Seinfeld's Controversial Puerto Rican Day Parade Has An Odd Avengers-Like Moment

Some "Seinfeld" episodes, like "The Contest" or "The Chinese Restaurant," have a deserved place in the upper echelons of TV comedy history (one might even say they're gold, Jerry). Others are best kept relegated to the dustbin of history. One of the worst episodes of "Seinfeld" is Season 9's "The Puerto Rican Day." When the gang drives home early from a Mets game, they get stuck in bumper-to-bumper traffic caused by the city's Puerto Rican Day parade. Yada, yada, yada ... Kramer (Michael Richards) accidentally lights a Puerto Rican flag on fire and stomps it out, inciting an angry mob.

Upon airing in 1998, the episode was not well-received. National Puerto Rican Coalition President Manuel Mirabal responded in The New York Times, "It is unacceptable that the Puerto Rican flag be used by 'Seinfeld' as a stage prop under any circumstances." NBC issued an apology.

The maligned episode is also known for other, less controversial oddities. "Seinfeld" is a series obsessed with in-jokes, recurring bits, and aliases. "The Puerto Rican Day" sees Kramer, Jerry (Jerry Seinfeld), and George (Jason Alexander) assemble, Avengers-like, and equip their personae — H.E. Pennypacker, Kel Varnsen, and Art Vandelay, respectively — together for the first time, all in the luxurious stillness of an empty $1.5 million apartment.

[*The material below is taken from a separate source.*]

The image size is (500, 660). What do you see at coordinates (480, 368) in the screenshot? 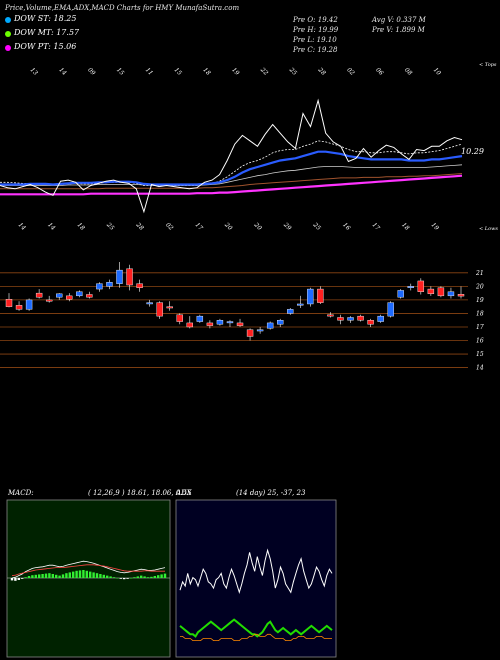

The Seinfeld gang assembles to take advantage of a vacant apartment

Away from the traffic and noise of the Puerto Rican Day parade, an empty apartment sets the stage for Jerry, George, and Kramer to flex their fake identities. The inciting incident is a recurring joke on "Seinfeld" — someone needs to use the bathroom. Kramer, donning fake glasses and a haughty affect, poses as his character H.E. Pennypacker — a wealthy American industrialist and philanthropist whose business ventures include (but aren't limited to) opening a silver mine in Peru — to infiltrate an open house to use the restroom. Soon, the rest of the gang feigns interest in the open house.

For Jerry, the vacant apartment is a convenient place to watch the rest of the Mets game in peace, as they seem to have made a miraculous comeback. He tells the realtor his name is Kel Varnsen and promptly invents a bidding war between himself and Pennypacker.

Perhaps the most famous persona is George's Art Vandelay (née Corvelay), a fictional importer-exporter he first introduced in Season 1. George enters the apartment under the guise of Vandelay to wash exploded pen ink from his hands. 

When Kramer (aka Pennypacker) enters the apartment a second time, it's to escape the mob downstairs. There's a Mexican standoff quality to the three men standing in the room together, not unlike if "The Avengers" had been imagined as a farce. However, the ending is more of a tragedy than a superhero thriller since Jerry's beloved Saab is destroyed by the mob, and the once-prevailing Mets lose the game.